Buried in an otherwise
humdrum jobs report for March was the jaw-dropping pronouncement by the Labor
Department that mining jobs in America were up by 11,000 in March. Since the
low point in October 2016 and following years of painful layoffs in the mining
industry, the mining sector has added 35,000 jobs.
What a
turnaround. It comes at a time when liberals have been
saying that Donald Trump has been lying to the American people when he has said
that he can bring coal jobs back. Well, so far he has brought them back.
There’s more
good news for the coal industry. Earlier this month, Peabody Coal — America’s
largest coal producer — moved out of bankruptcy, and its stock is actively
trading again. Its market cap had sunk by almost 90 percent, during the Obama
years. Arch Coal is also out of bankruptcy.
It turns out
that elections do have consequences, after all. Regime change in
Washington has brought King Coal back to life since late 2016 when coal
production had fallen by almost half from its peak. The Obama administration
and its allies like the Sierra Club tried to kill coal, because of their
hyper-obsession with global warming. The Trump administration pledged to coal
miners in small towns across America in Ohio, Pennsylvania, Virginia, West
Virginia and Wyoming that he would be a friend to American coal and fossil
fuels.
As promised,
Trump has lifted the so-called Clean Power Plant regulations and several other
EPA rules that were intentionally designed to kill coal jobs (and thousands
more in related industries like trucking and steel) and shutter coal plants,
which they accomplished with ruthless precision. Hillary had promised her green
allies that she would finish off every last coal mining job in America.
The coal miners
weren’t too happy about this, and her arrogant disregard for a leading American
industry that hires tens of thousands of union workers contributed to her
losses in almost all the coal states — many of which were once reliably Democratic.
America was
built on cheap and abundant coal. Fossil fuels powered the U.S. into the
industrial age and replaced inefficient windmills and woodburning as the
primary sources of electricity. America currently has access to 500 years’
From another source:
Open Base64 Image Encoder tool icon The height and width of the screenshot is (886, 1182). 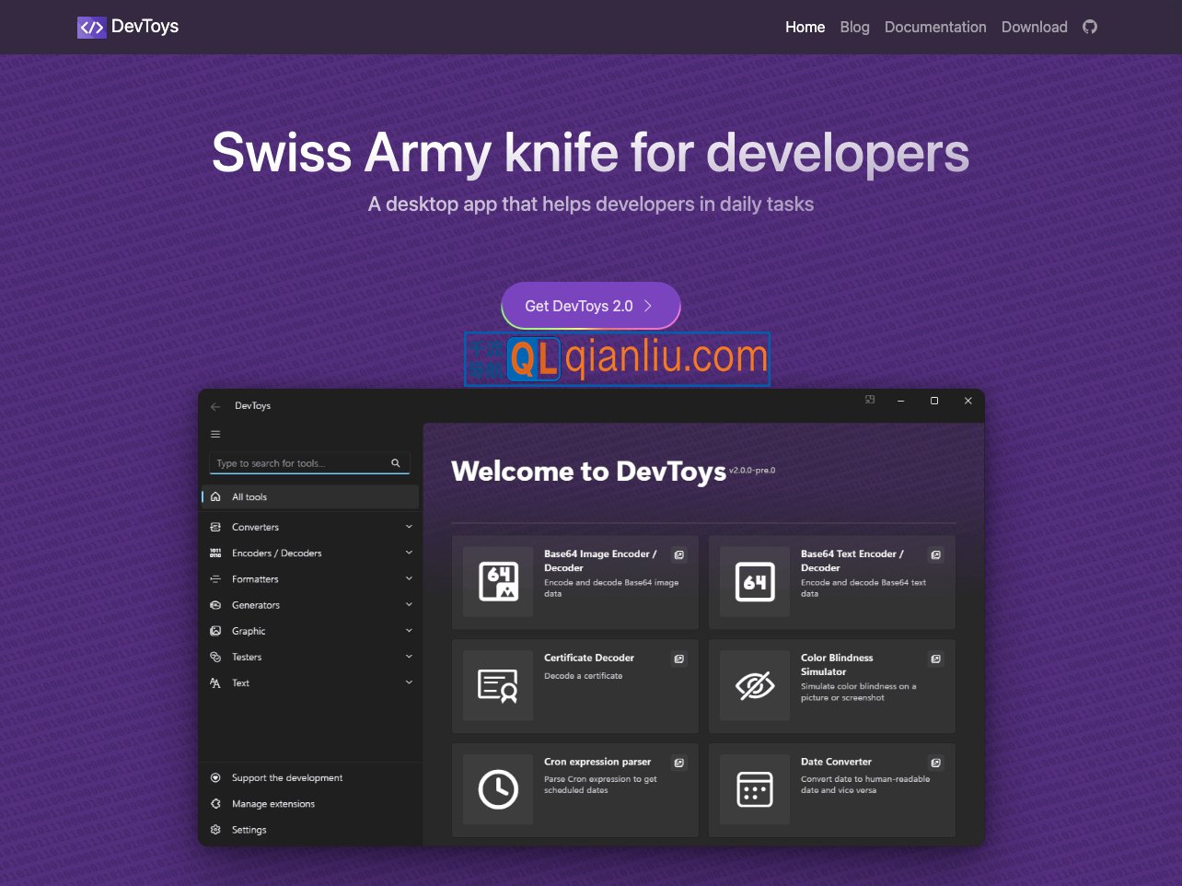[498, 582]
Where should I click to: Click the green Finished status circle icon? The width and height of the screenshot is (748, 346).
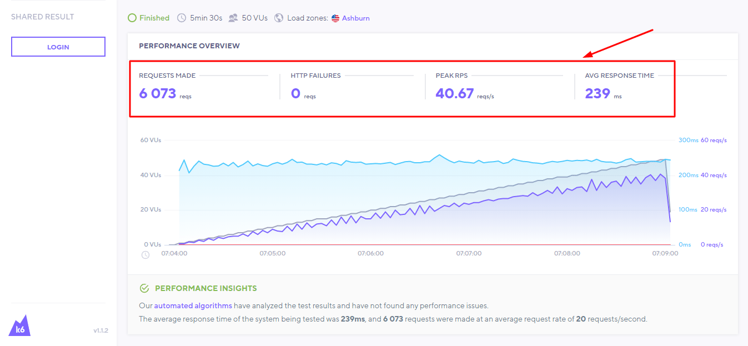tap(132, 18)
worth of coal — far more than any other nation. Even despite the last decade’s
war on coal during the Obama years, the U.S. still derives about one third of
our power from coal — second only to natural gas.
Coal is
indispensable today, even if renewable “green” energy starts to catch on,
because wind and solar power are only viable with coal burning power plants as
a backup for when the wind doesn’t blow and the sun doesn’t shine. Without
coal, green energy means rolling blackouts across America.
Liberals have
argued that coal could never make a comeback because of cheap natural gas.
Clearly, the shale gas revolution with prices falling from $10 to $3 per
million cubic feet has hurt coal producers.
But economic
necessity is the mother of invention, and coal companies like Peabody have
figured out how to become far more efficient in their production. What’s
more, clean coal is here. Emissions from coal plants of lead, sulfur,
carbon monoxide, and other air pollutants have fallen by more than half and, in
some cases, by 90 percent in recent decades.
The climate
change industrial complex pontificates that the U.S. has to stop using coal to
save the planet. But even if the U.S. cut our own coal production to zero,
China and India are building hundreds of coal plants. By not suspending American coal production, we are merely
transferring jobs from the U.S. Do liberals care more about jobs in India and
China than in America?
Renewable energy
is at best one or two decades away from being a major energy source for the
world, so until that happens, coal and natural gas will compete as low-priced
and super-abundant, domestically produced energy sources for 21st century
America. Nuclear power will hopefully continue to play an important role,
too. Meanwhile, for all the talk of the increase in wind and solar industries,
they still account for less than 5 percent of our energy. Almost 70 percent
comes from natural gas and coal.
Coal isn’t dead in America. It is unleashed. As a Washington
Times editorial put
it very well recently, “The left gave up on the 100,000 coal workers in America
more than a decade ago. Donald Trump has not.” Remember this the next time
Elizabeth Warren or Nancy Pelosi lecture us about how much they care about the
working class in America.
Stephen
Moore is an economic consultant with Freedom Works and co-author of Fueling Freedom: Exposing the Mad War Against Energy.